The game had been due for release a couple of weeks earlier but the development team was behind. 12 months behind. Half-Life 2 was going to be late, and Newell had yet to admit how late. Such a leak was not only financially threatening but deeply embarrassing.
After a few moments pondering these immediate concerns, an avalanche of questions tumbled through Newell’s mind. How had this happened? Had the leak come from within Valve? Which member of his team, having given years of their life to building the game, would jeopardise the project in the final hour?
If it wasn’t an inside job, how the hell did it happen? Did someone have access to Valve’s internal server?
But the question which rang out loudest of all was the one anyone who has ever had something stolen from them cannot push from their mind: who did this?
Anticitizen One
“I got into hacking by being infected myself,” Gembe says today. “It was a program that pretended to be a Warcraft 3 key generator and I was stupid enough to run it. It was an sdbot, a popular general purpose malware at the time.”
The young German soon realised what he had installed on his PC. But instead of scrubbing the malware and forgetting about it, he reverse-engineered the program to see how it worked and what it did.

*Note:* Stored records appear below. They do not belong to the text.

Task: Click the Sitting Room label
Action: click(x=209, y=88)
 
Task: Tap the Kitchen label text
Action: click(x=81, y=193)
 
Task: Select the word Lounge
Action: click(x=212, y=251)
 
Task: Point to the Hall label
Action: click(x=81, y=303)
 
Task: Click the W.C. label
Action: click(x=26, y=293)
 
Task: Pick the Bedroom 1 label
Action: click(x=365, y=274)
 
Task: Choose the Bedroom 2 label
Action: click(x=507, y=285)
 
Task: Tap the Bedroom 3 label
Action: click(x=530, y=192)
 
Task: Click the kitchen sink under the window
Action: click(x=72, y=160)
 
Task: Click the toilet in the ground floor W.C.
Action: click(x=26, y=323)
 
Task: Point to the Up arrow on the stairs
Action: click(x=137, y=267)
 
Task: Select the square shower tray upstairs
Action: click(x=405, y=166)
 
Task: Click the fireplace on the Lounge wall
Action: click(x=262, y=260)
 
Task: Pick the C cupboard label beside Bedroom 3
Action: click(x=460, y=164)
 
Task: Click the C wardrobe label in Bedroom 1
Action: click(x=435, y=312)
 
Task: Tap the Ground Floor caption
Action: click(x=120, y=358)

This led him to an IRC server from which the malware was being controlled. By following the trail back, Gembe was able to track down its operator. Rather than confronting the man, Gembe began asking him questions about the malware. He had a plan.

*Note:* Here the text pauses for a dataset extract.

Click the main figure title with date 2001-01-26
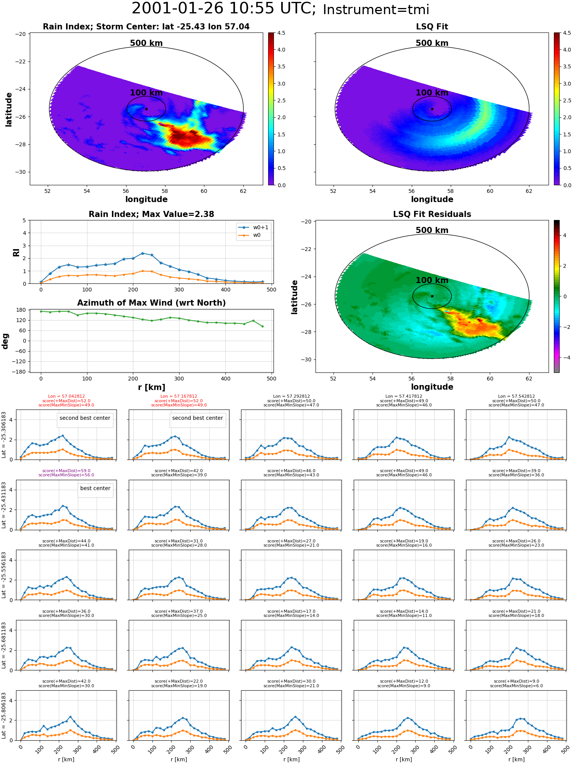pos(280,9)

“While I have a €2000 Steam account nowadays, at the time I couldn’t afford to buy games,” he explains.
“So I coded my own malware to steal CD keys in order to unlock the titles I wanted to play. It grew quickly to one of the most prominent malwares at the time, mostly because I started writing exploits for some unpatched vulnerabilities in Windows.”

“Follow Freeman!”
On discovering the breach, Newell’s first thought was to go to the police. His second was to go to the players.

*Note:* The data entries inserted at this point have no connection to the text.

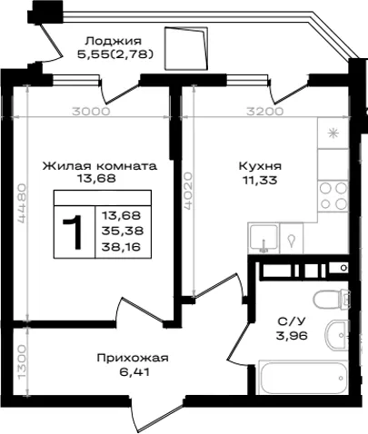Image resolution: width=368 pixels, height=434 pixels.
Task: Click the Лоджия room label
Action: (x=114, y=41)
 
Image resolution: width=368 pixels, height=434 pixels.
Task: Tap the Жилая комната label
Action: (x=100, y=166)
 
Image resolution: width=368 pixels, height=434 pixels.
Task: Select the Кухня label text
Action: (x=260, y=166)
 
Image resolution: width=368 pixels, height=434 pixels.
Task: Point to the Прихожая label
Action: (x=133, y=359)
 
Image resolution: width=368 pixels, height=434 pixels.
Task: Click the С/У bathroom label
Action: (x=292, y=321)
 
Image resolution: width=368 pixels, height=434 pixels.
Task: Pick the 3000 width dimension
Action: (x=91, y=112)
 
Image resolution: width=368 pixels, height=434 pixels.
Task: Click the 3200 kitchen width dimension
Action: (x=264, y=112)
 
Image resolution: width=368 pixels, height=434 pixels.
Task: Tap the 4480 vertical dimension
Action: (x=22, y=203)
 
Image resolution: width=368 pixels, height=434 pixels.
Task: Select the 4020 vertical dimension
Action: (x=188, y=191)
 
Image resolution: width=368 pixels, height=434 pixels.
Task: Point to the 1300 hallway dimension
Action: (x=22, y=362)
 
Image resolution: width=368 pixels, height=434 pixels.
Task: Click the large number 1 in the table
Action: (x=73, y=232)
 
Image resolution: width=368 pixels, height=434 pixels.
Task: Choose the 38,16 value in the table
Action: (x=122, y=247)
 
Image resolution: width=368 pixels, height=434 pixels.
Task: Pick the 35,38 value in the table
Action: (x=122, y=232)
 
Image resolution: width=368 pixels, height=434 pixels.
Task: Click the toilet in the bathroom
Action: (x=332, y=300)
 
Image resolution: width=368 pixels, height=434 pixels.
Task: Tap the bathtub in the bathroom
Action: (x=303, y=377)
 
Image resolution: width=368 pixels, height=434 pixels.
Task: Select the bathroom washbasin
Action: (x=335, y=335)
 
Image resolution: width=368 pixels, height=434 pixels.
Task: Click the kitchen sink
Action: (x=264, y=238)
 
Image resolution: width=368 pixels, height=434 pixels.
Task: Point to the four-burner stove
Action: (x=333, y=195)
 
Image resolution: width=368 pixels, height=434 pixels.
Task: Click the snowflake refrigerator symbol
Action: (x=333, y=133)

At 11pm on 2nd October 2003, Newell posted a thread on the official Half-Life 2 forum titled, “I need the assistance of the community.”
“Yes, the source code that has been posted is the HL-2 source code,” he admitted in the post. Newell went on to outline the facts Valve had been able to piece together so far.
He explained that someone had gained access to his email account around three weeks earlier. Not only that, but keystroke recorders had been installed on various machines at the company. According to Newell, these had been created specifically to target Valve as they were not recognised by any virus-scanning applications.
Whoever had done this was smart, capable and specifically interested in his company. But why?
Point Insertion
Gembe’s malware crimes, while undeniably exploitative and damaging, were crimes driven by a passion for games rather than profits.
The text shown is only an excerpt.